Rather than the industry players settling the issue through negotiation, health plans are turning to Congress to step in and arbitrarily limit prices, which could undermine the investment that is critical to developing new cures. It should come as no surprise that three members of the House Energy and Commerce Committee dispatched a letter to the chairman demanding that Gilead’s executives be hauled before the committee to justify their pricing.
This past May, The National Coalition on Health Care (NCHC) launched the ‘Campaign for Sustainable Rx Pricing’ and has inserted itself in the national debate about drug pricing. Looking at the coalition’s membership -- 85 organizations includes major businesses, labor unions, insurers, providers, state based benefit programs, and consumers -- as well as the President and CEO John Rother’s background -- long time EVP for Policy, Strategy, and International Affairs at AARP -- it comes as little surprise it is calling for government intervention to control the price of the drug.
The argument for price controls fails every reliable economic theory in the book. Ten years ago, the late-Milton Friedman joined over 150 of his peers in arguing against them. In their words, “Drug price controls are more difficult to remove than other price controls. Controls on oil and other products often tend to be limited or short-lived, as voters eventually object to the resulting shortages and distortions. The effects of drug price controls, however, are far more difficult to observe because they mainly affect medicines that haven’t been invented yet."
When innovators are on the cusp of major advances in cancer, diabetes, HIV/AIDS and hepatitis C, among others, arbitrarily limiting the economic rewards and incentives for a major breakthrough make it more difficult to raise capital, stunt innovation, and hurt patients who rely on new advances. While Sovaldi costs upwards of $150,000 when bundled with other drugs, that pales in comparison to the costs associated with not treating hepatitis C. In other words, a cure, even an expensive one, for hepatitis C is far less costly than ongoing treatment. If a company can not recoup on its investment efforts across its entire product portfolio and generate a profit while doing so in order to benefit its shareholders then few companies would be willing or able to develop potentially break through products, particularly in the health care industry.
Remember too, the principal advocate for price controls -- the NCHC -- represents labor unions, insurers and other benefit program providers and is funded in part by the health insurance industry’s trade association, America’s Health Insurance Plans (AHIP), the Pharmaceutical Care Management Association, and the American Hospital Association. To say they might have a vested interest in price controls is more likely than not.
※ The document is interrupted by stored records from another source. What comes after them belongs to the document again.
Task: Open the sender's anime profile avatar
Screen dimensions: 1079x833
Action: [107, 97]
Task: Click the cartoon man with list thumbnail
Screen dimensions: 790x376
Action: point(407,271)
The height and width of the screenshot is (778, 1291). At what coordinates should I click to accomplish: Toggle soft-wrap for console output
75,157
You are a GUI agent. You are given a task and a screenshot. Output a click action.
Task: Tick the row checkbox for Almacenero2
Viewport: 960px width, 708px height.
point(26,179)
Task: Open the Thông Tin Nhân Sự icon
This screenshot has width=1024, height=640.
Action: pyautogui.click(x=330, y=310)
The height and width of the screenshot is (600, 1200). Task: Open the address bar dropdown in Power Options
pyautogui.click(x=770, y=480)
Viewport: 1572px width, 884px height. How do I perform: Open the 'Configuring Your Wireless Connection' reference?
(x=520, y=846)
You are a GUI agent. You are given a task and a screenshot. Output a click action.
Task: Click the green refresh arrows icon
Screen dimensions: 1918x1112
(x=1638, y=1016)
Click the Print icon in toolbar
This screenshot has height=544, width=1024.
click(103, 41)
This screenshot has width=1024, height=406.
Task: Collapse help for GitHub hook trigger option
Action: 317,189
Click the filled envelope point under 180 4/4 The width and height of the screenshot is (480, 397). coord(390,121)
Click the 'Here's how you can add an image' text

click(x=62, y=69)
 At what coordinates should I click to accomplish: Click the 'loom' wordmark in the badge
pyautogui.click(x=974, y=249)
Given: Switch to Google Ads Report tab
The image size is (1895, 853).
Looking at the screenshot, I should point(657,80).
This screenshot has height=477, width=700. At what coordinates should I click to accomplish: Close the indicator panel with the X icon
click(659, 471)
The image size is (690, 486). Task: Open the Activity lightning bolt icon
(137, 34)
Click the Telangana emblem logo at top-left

From a policy standpoint, the most important thing for health policy to accomplish is to get the incentives right for new cures to be developed and made available to improve and extend people’s lives. That should mean stream lining regulation as well as fostering competition and choice. Price controls would do the exact opposite, and Congress should reject the rent-seekers calling for them to get involved in a pricing dispute between industry players who are perfectly capable of negotiating for themselves.